TASK INSTRUCTIONS
Copy each entry below exactly.

(Stored items)
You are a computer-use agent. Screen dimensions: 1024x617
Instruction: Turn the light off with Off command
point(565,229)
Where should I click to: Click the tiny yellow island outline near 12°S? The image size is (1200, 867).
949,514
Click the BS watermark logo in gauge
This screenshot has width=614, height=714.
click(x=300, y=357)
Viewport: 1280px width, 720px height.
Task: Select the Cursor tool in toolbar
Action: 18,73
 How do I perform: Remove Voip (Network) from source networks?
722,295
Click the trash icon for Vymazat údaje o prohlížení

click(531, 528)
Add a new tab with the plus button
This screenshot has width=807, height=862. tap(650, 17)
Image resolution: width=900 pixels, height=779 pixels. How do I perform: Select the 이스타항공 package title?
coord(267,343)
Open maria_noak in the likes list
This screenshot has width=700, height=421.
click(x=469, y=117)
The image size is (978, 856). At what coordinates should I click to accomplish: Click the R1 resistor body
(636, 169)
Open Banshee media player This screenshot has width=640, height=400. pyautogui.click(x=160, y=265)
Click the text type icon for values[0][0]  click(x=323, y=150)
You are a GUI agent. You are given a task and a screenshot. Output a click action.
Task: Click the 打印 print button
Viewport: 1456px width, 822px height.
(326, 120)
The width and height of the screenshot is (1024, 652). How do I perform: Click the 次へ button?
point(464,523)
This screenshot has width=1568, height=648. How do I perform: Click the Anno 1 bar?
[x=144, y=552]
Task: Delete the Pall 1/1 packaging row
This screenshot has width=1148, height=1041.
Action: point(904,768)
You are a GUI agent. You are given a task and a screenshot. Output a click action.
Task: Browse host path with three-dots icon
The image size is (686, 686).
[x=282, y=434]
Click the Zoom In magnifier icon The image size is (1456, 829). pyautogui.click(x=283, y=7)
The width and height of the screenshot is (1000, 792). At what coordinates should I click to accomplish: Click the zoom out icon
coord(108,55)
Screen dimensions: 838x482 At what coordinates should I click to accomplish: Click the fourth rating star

SOLUTION FOR THIS PROBLEM
You are a computer-use agent. Screen dimensions: 1024x617
Instruction: Turn the light off with Off command
point(565,229)
Where should I click to: Click the tiny yellow island outline near 12°S? The image size is (1200, 867).
949,514
Click the BS watermark logo in gauge
This screenshot has width=614, height=714.
click(x=300, y=357)
Viewport: 1280px width, 720px height.
Task: Select the Cursor tool in toolbar
Action: 18,73
 How do I perform: Remove Voip (Network) from source networks?
722,295
Click the trash icon for Vymazat údaje o prohlížení

click(531, 528)
Add a new tab with the plus button
This screenshot has width=807, height=862. tap(650, 17)
Image resolution: width=900 pixels, height=779 pixels. How do I perform: Select the 이스타항공 package title?
coord(267,343)
Open maria_noak in the likes list
This screenshot has width=700, height=421.
click(x=469, y=117)
The image size is (978, 856). At what coordinates should I click to accomplish: Click the R1 resistor body
(636, 169)
Open Banshee media player This screenshot has width=640, height=400. pyautogui.click(x=160, y=265)
Click the text type icon for values[0][0]  click(x=323, y=150)
You are a GUI agent. You are given a task and a screenshot. Output a click action.
Task: Click the 打印 print button
Viewport: 1456px width, 822px height.
(326, 120)
The width and height of the screenshot is (1024, 652). How do I perform: Click the 次へ button?
point(464,523)
This screenshot has width=1568, height=648. How do I perform: Click the Anno 1 bar?
[x=144, y=552]
Task: Delete the Pall 1/1 packaging row
This screenshot has width=1148, height=1041.
Action: point(904,768)
You are a GUI agent. You are given a task and a screenshot. Output a click action.
Task: Browse host path with three-dots icon
The image size is (686, 686).
[x=282, y=434]
Click the Zoom In magnifier icon The image size is (1456, 829). pyautogui.click(x=283, y=7)
The width and height of the screenshot is (1000, 792). At what coordinates should I click to accomplish: Click the zoom out icon
coord(108,55)
Screen dimensions: 838x482 At what coordinates should I click to accomplish: Click the fourth rating star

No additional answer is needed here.